Did you know that there is a link between posture and depression?  A slouched posture can lead to feelings of depression and a decrease in energy.

Acupuncture

Studies show that Acupuncture is as effective as antidepressants in treating depression and can also help alleviate side effects from antidepressant medications.

Nutrition

Nutritional factors are linked to cognitive, behavioral and emotional health.  A poor diet, cravings for sugar and sweet foods, along with nutritional deficiencies are all common in those diagnosed with depression. Whats more, when the sunshine is hiding, our bodies crave Vitamin D. This may have an adverse impact on our mood. Our Functional Medicine and Clinical Nutrition Team can help you pinpoint exactly what your body needs to take on any season.

Your Heart and Heat

Next up is the temperature. Health Guidance reports that in colder weather our heart rates speed up to try and keep us warm. However, this also means that energy directed toward body heat depletes the energy used to keep up our immune systems. Thus, we’re more susceptible to getting sick. And, who is in a good mood when they feel lethargic and ill? Low energy levels due to cold weather are also another reason that if you have chronic pain, it may be worse during this time.

Before flu season strikes, you protect yourself with a healthy lifestyle:

Functional Medicine & Clinical Nutrition can boost immunity by helping you learn to eat a colorful diet!  Eating the rainbow (of fruits and vegetables), minimizing processed foods and saturated fats can all help maximize your immune system during cold and flu season.

Acupuncture can also help safeguard against colds and the flu by help lowering stress, improving sleep and regulating blood pressure.

Sleep Sound

Shorter spurts of daylight also means that your body wants to sleep more. Those who work 9-5 may be getting up in the dark and heading home in the dark, which hormonally can lead to depression and lethargy. The same goes for rain. Rain makes us automatically want to stay indoors and socialize less. Health Guidance notes that bad weather also makes for even worse driving conditions, which can trigger anger episodes on top of the other affects you’re already feeling.

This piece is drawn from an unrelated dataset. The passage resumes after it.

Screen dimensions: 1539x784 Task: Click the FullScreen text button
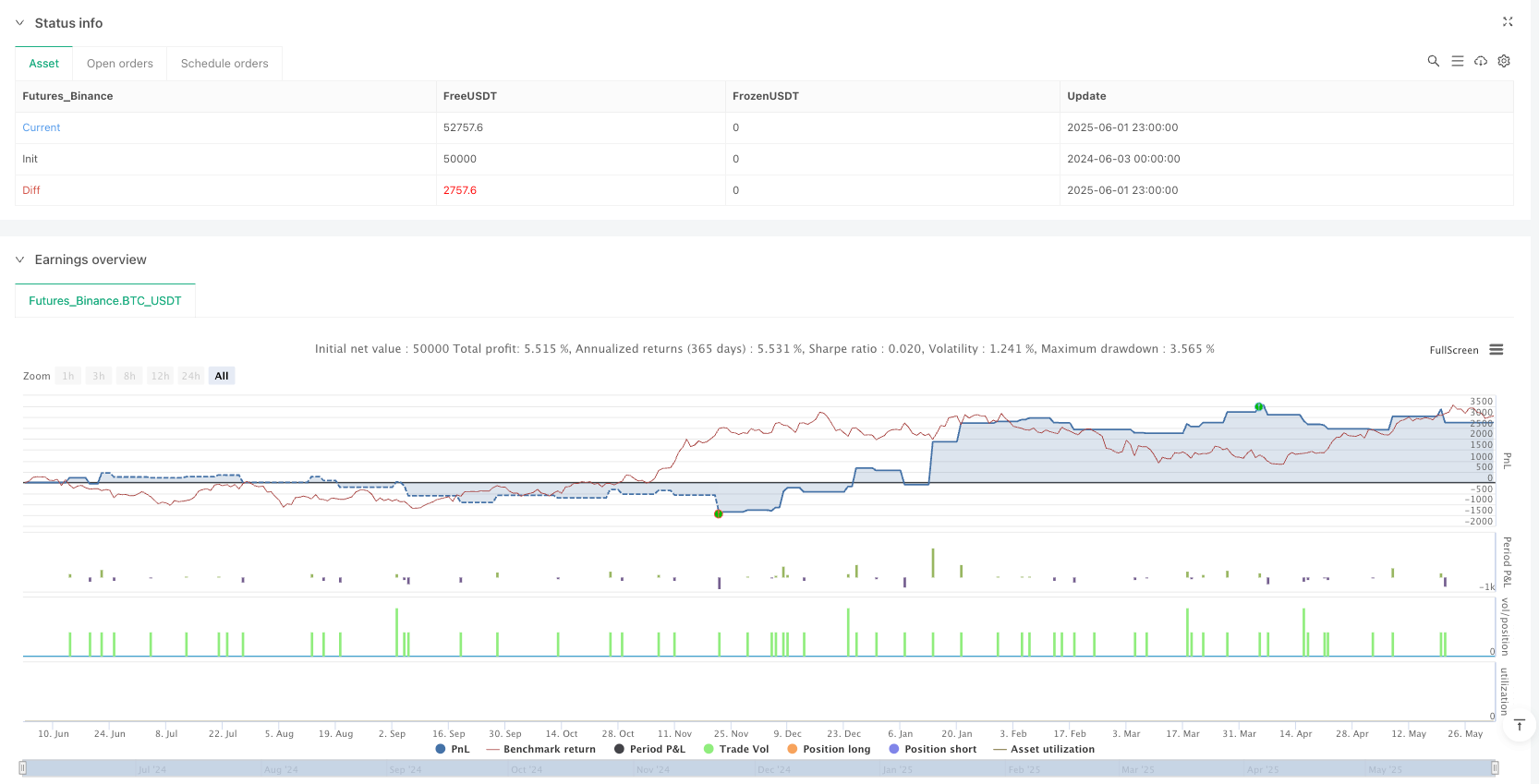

Combat Bad Weather Villains

How do we get rid of or lessen the physical and mental torment fall weather can bring? Aside from purchasing a daylight lamp to bask in the temporary glow, keep moving. As tough as it may be to get out of bed, exercise is known to combat stress, anxiety and fatigue. The Anxiety and Depression Association of America (AADA) says that when stress affects the brain, naturally the rest of the body feels it. Exercise and basic physical activity can not only act as natural painkillers but also improves your sleep cycle, which is especially beneficial in fall and winter months. AADA recommends 2 1/2 hours of moderately intense physical activity each week and 1 1 /4 hours of vigorous exercise per week or at least a combo of the two.

Obviously exercising in cold weather has its challenges, which is another reason people may resist it more than in the spring or summer. AADA says to dress in layers, protect your extremities, head into the wind and drink plenty of fluids. Of course, there’s always indoor options such as the gym or a yoga class—anything to get the blood flowing for a healthy mind and body.